What Coffee Beans Go Through To End Up In Your Cup


 Coffee is consumed by people all over the world. From espressos and cappuccinos, to Americanos, latte’s, frappe’s, and more, everyone likes their coffee just a bit different. Coffee can be used to give us a quick pick-me-up in the morning, or to help us relax throughout our day. But, with as many people there are that drink coffee on a daily basis, very few actually know much about the various processes coffee beans go through before they end up in our cup.

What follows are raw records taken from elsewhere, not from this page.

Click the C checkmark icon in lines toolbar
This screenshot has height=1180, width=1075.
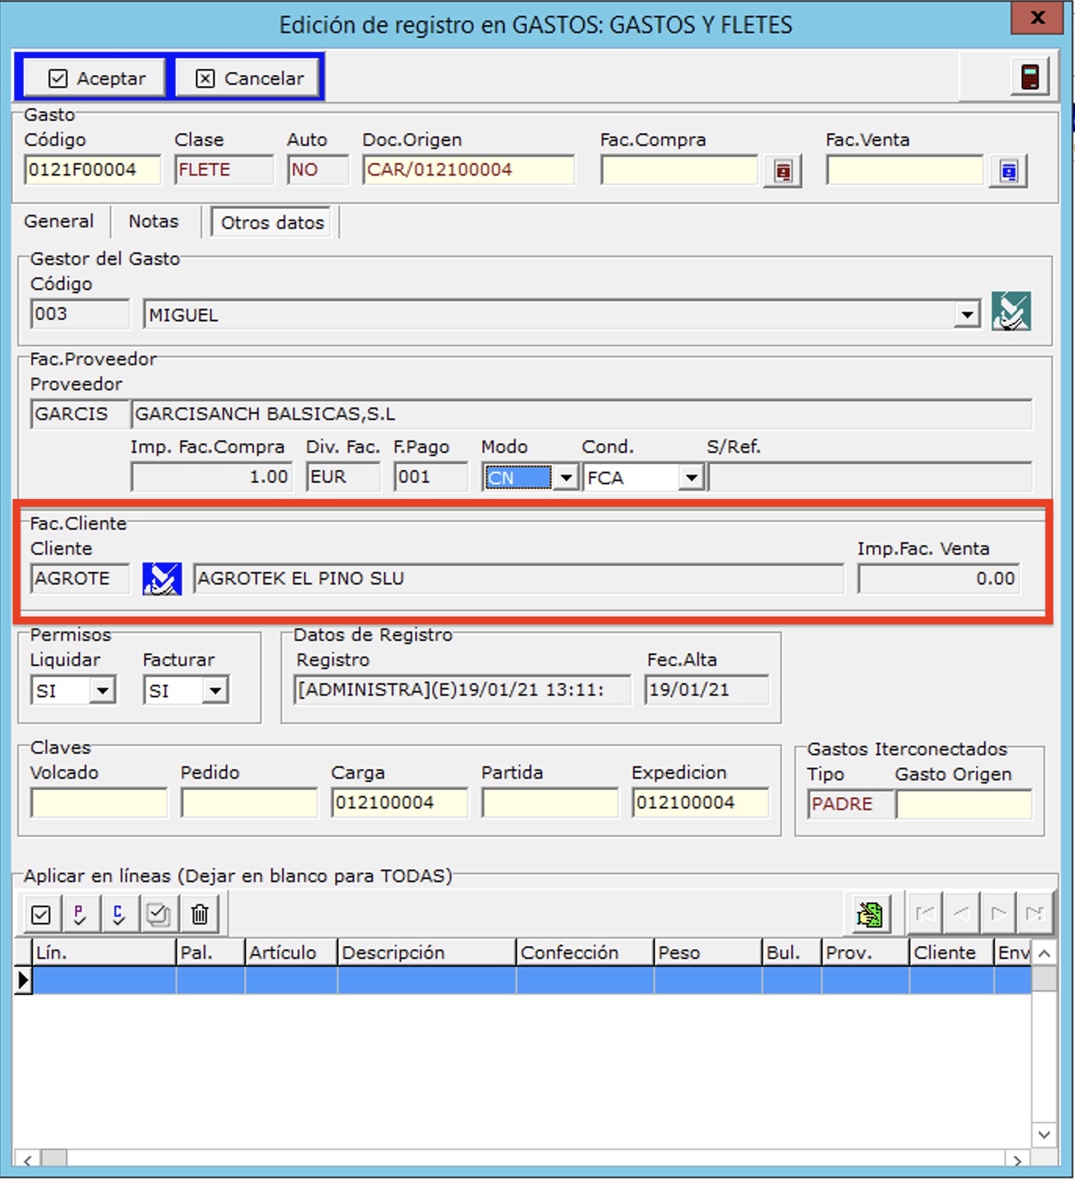click(x=119, y=914)
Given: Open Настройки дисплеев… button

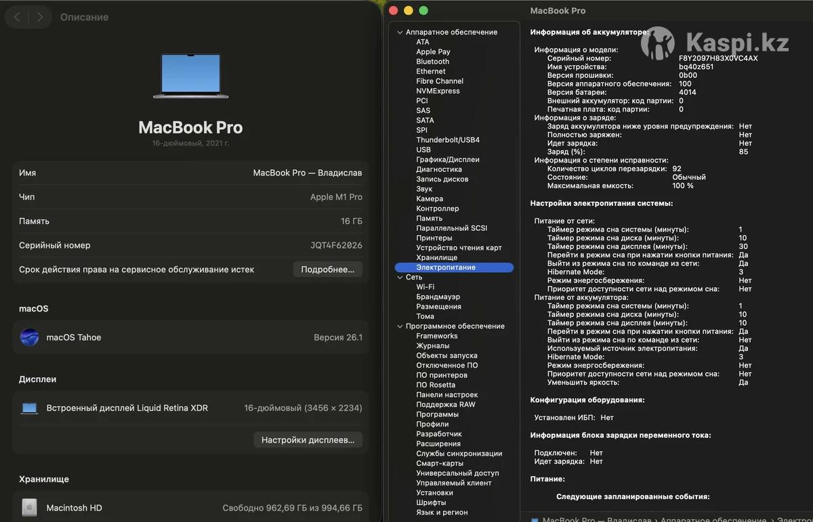Looking at the screenshot, I should tap(308, 440).

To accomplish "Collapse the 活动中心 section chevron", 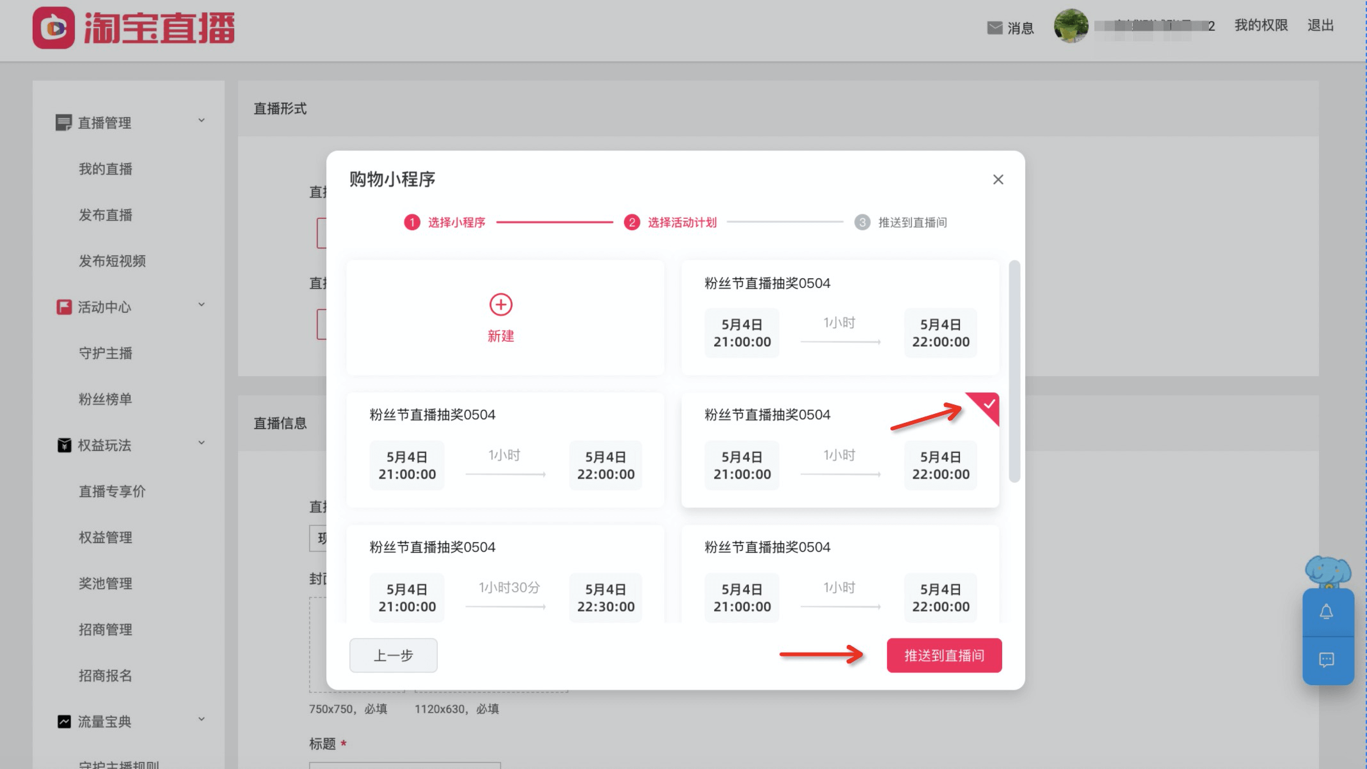I will (202, 305).

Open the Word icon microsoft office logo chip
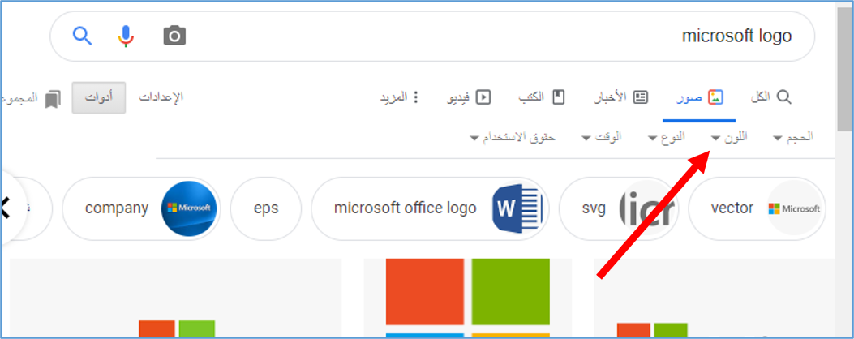431,208
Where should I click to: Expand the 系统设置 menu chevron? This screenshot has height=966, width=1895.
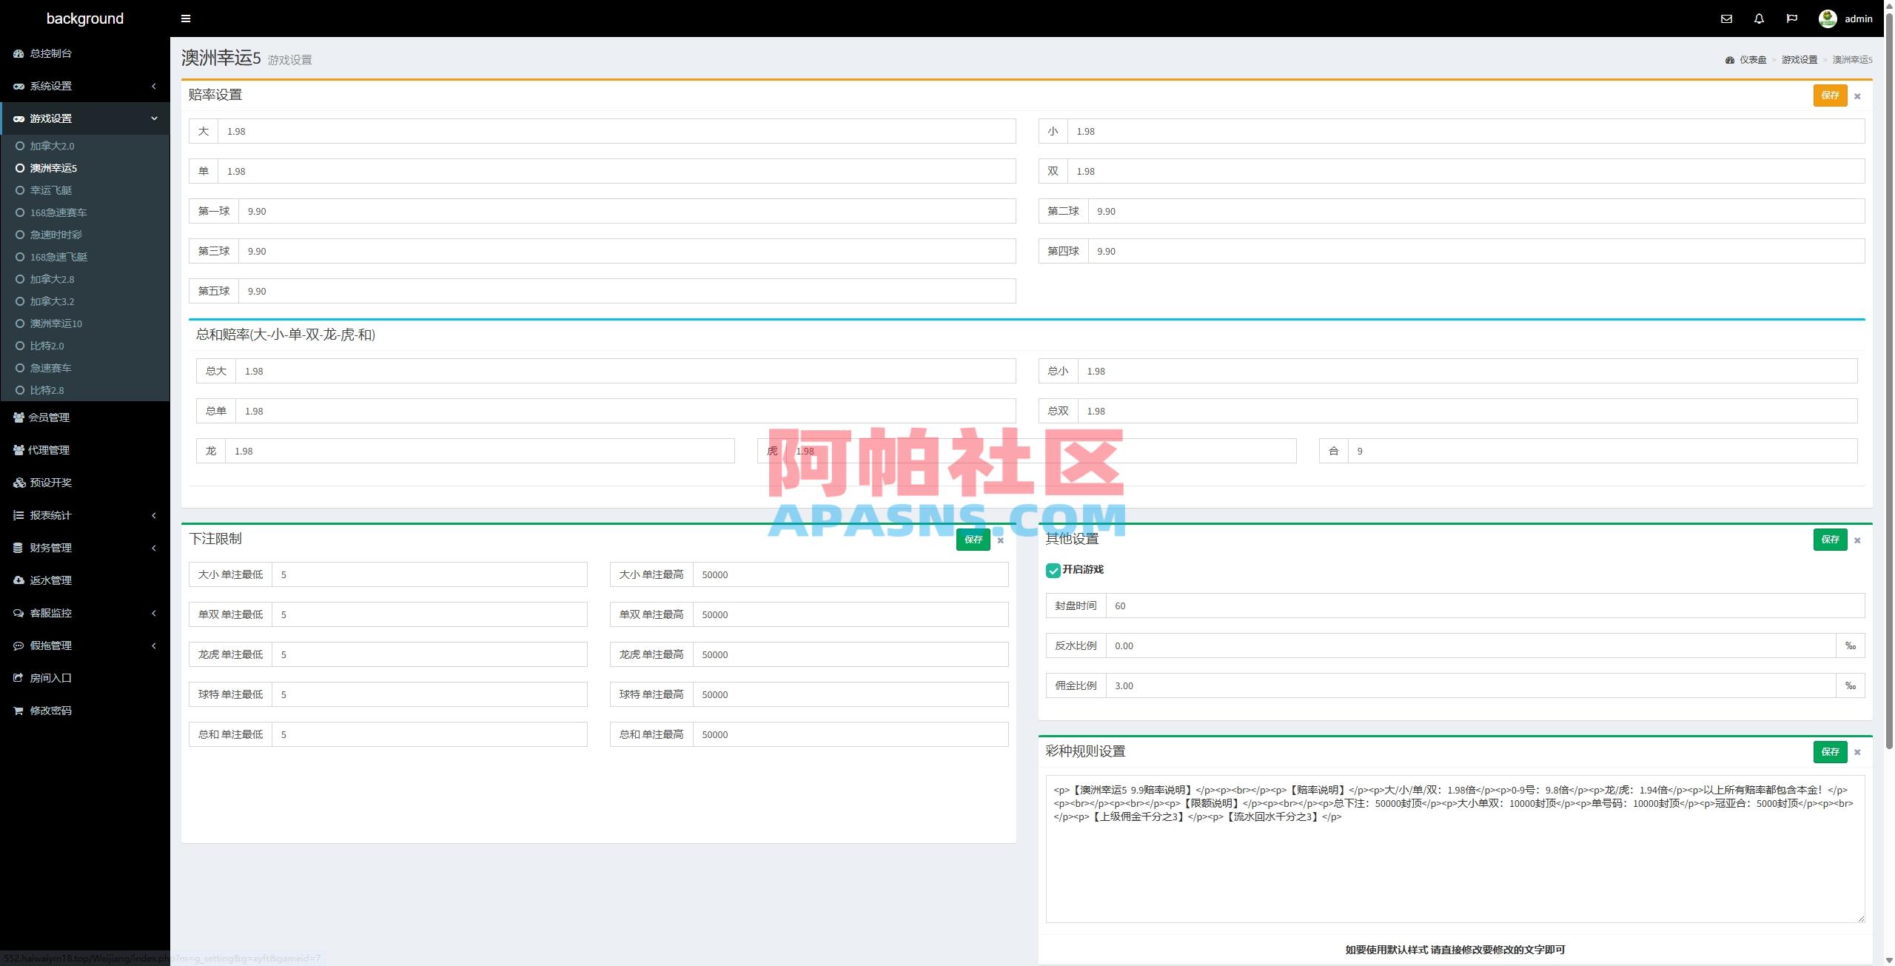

     With that in mind, we are going to take a look at two of the steps that coffee beans go through- the washing process and the honey process:

The Coffee Bean Washing Process

     The coffee bean washing process is also called the wet process and it can differ greatly from region to region. Depending on the type of coffee, the cherry is picked when its colour is vibrant and full. The coffee cherries are then weighed, rinsed, and sorted for quality before being processed in a depulping machine. They are then moved to an open fermentation tank. Once the sticky coating is fermented enough, the coffee seeds are washed over and over until the coffee beans are completely clean. It is then sorted again for quality and dried. Now it is ready for export.

The Coffee Bean Honey Process

     Honeying is a common coffee processing technique used in Central America. The process begins in similar fashion to the traditional coffee washing process with one important exception. After the ripe coffee cherries are picked and sorted for quality, they are put through a depulping machine to remove the tough, leathery outer shell. All of the coffee beans’ sticky coating or mucilage is left intact when the coffee is dried. This is what will form the sticky, sweet coating the honey process is known for. The coffee is then left to dry. Different drying methods and times are used depending on the type of honey coffee is desired: yellow, red, or black. For yellow honey coffee, the coffee is spread out onto a tarp in a thin layer so it can dry quickly. For a fruitier and more fermented flavour such as red or black honey, the coffee is piled in a greenhouse for a predetermined amount of time until it reaches about 11% moisture. Once the honey coffee is dried properly, it will be shipped to specialty coffee roasters around the world.